Ahh... but a man with one clock always knows the time - but a man with two is never quite sure :).
One of the things that is addressed to some extent in the article is the need to make error messages meaningful! There is nothing more frustrating to me than to encounter an error message like "syntax error."
At a minimum, an error message should have a Unique ID of where in the code this message is coming from, what was expected, what was actually found, and the context where it was found.
EXAMPLE:
Which would you prefer:In my experience, meaningful error messages save more debugging time than it takes to put them in.
And /. needs better thread handling too. When there's to much posts, the thread is splited in 72 pages. Pages 1, 2, and 3 are the same post reappearing over and over, then page 4 skipped a couple messages. You have to manually change the startat= parameter in the URL to see thoses missing posts. This is nuts. I mean, how difficult is it to code message threading? It's not rocket science. This makes /. look like ass when they are complaining about Microsoft bugs.
I bet he didn't look into Java. Java (at least) allows and enforces that. A method will only throw an exception if declares to do so. A caller is forced to provide appropriate handlers or to declare it throws the exceptions not handled at its level. If a method can throw A, B or C but gets D during its execution, it has to in some way map D to either A, B or C (or not throw an exception at all).

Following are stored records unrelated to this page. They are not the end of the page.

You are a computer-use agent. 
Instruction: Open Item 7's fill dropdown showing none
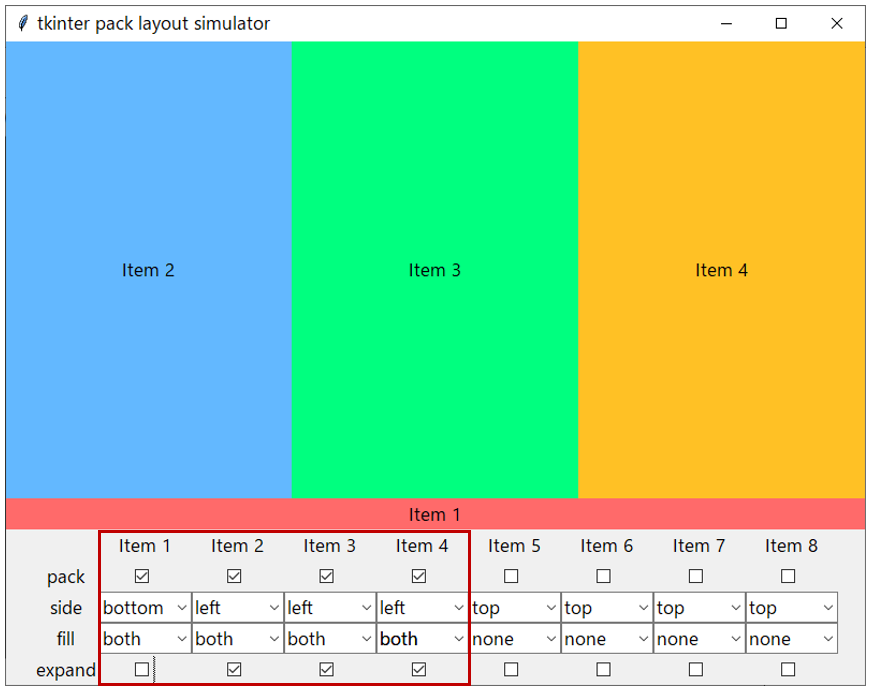(x=699, y=639)
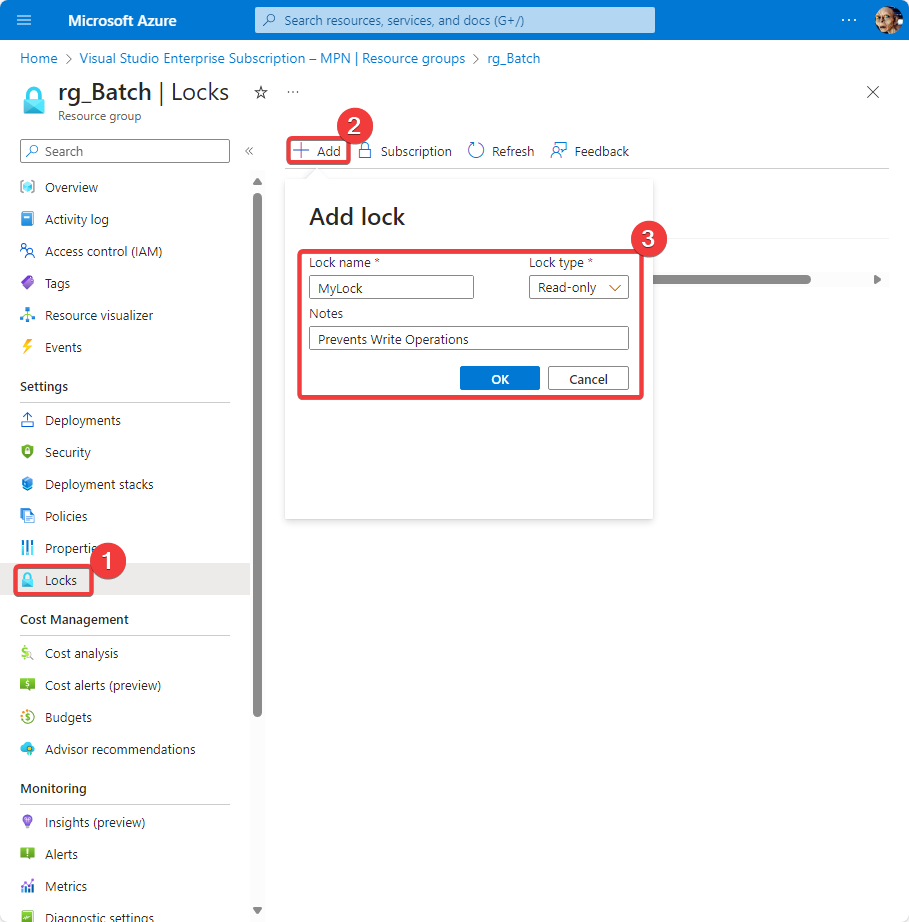Open the top bar ellipsis menu
Screen dimensions: 909x922
pos(848,20)
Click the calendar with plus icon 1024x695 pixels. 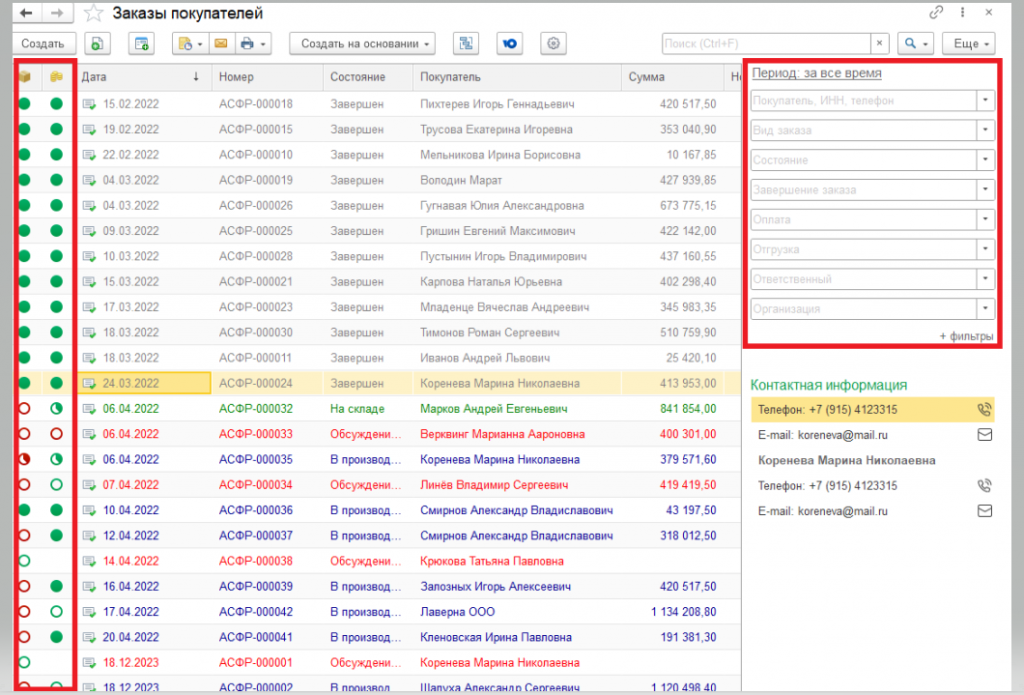click(x=141, y=44)
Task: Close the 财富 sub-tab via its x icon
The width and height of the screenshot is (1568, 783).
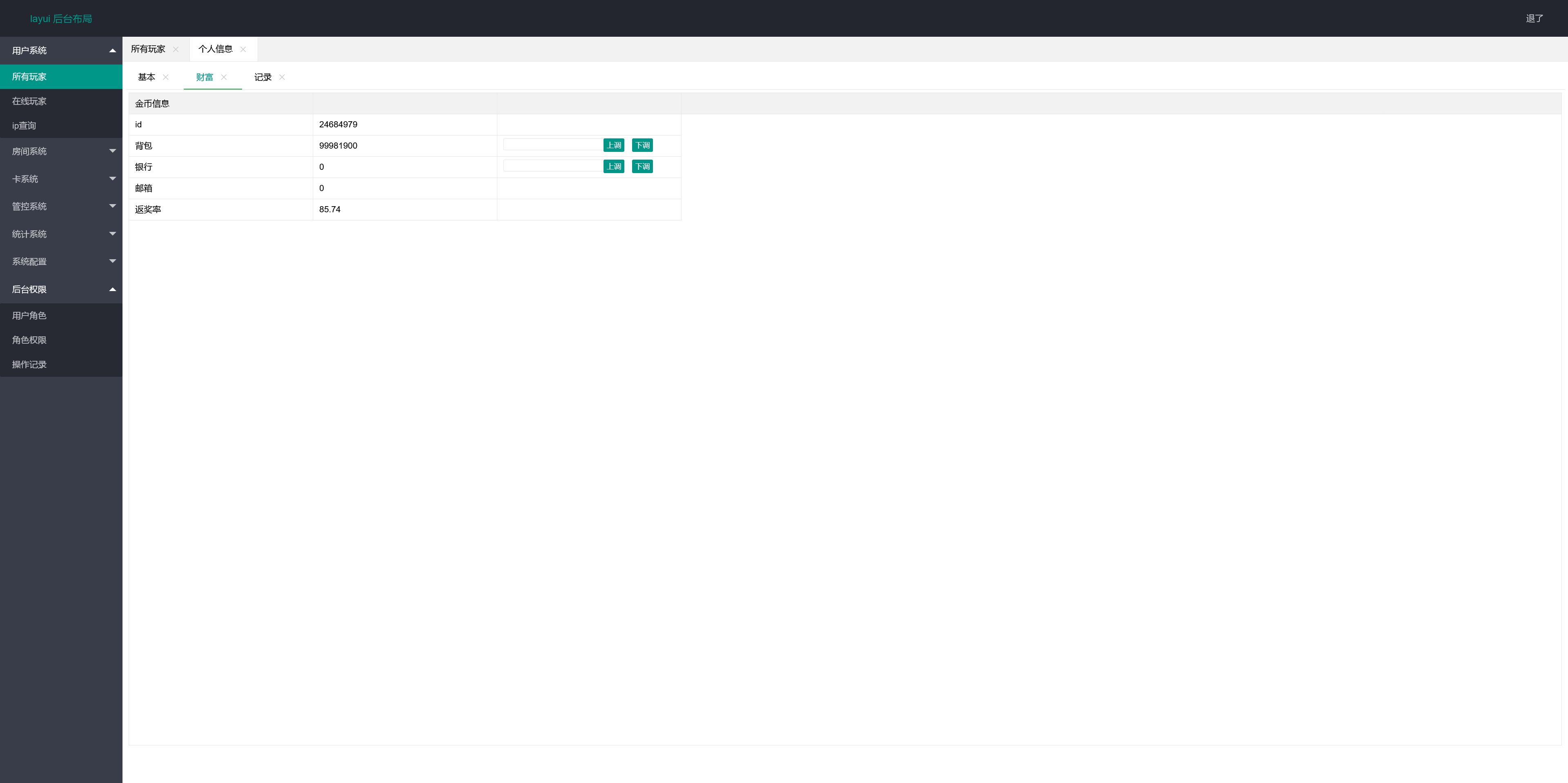Action: point(224,77)
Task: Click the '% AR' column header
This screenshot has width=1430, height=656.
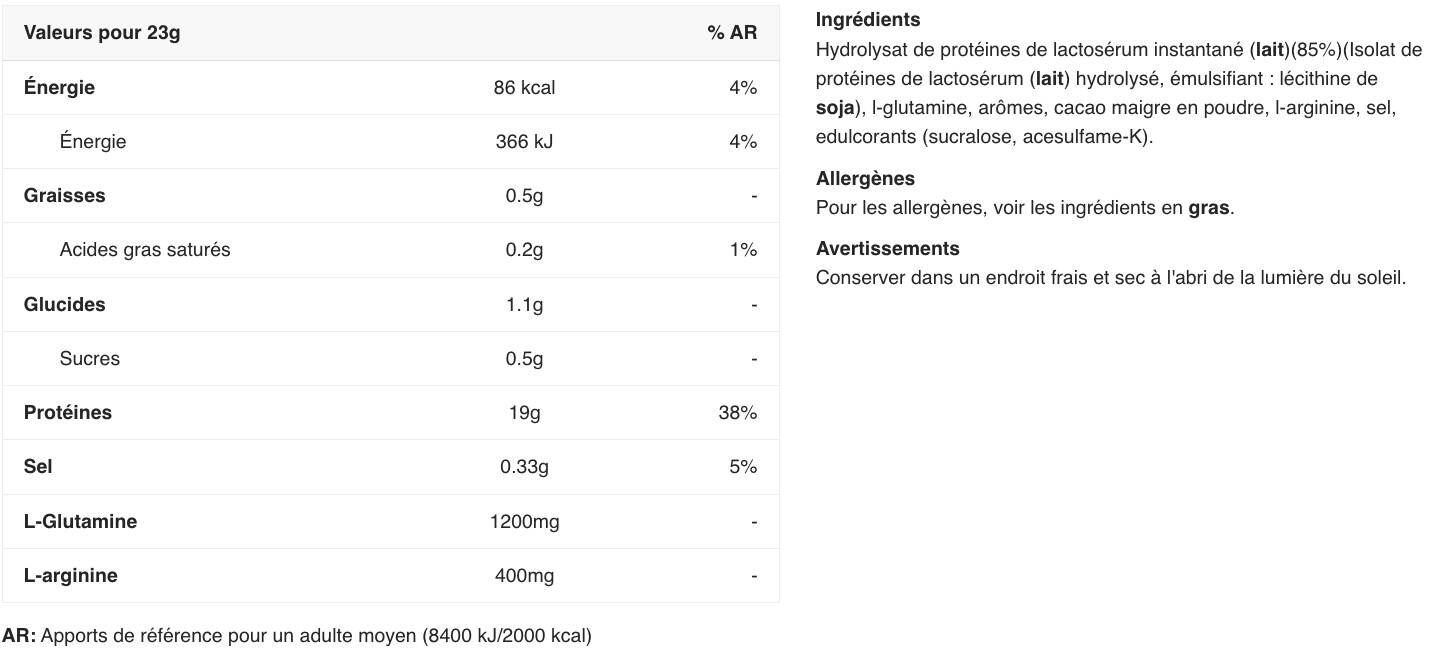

Of course, I am talking here about checked exceptions. Unchecked exceptions are supposed to represent *bugs*, and nobody should be trying to capture those.
The sad thing is that even seasoned Java programmers do not understand how to write code w.r.t. exception handling. And beginners are usually turned off by the verbosity required by exception handling, so it is usual to see code where people capture (because they are forced by the language) and ignore exceptions (because they are too lazy and/or stupid to understand the consequences).
As well he should have. If you need something like that to stay, you need a comment explaining its purpose. "The following statement is never executed but necessary to work around a compiler bug" would be helpful. You could even describe the bug so they could check if it's still necessary once the next version of the compiler is released.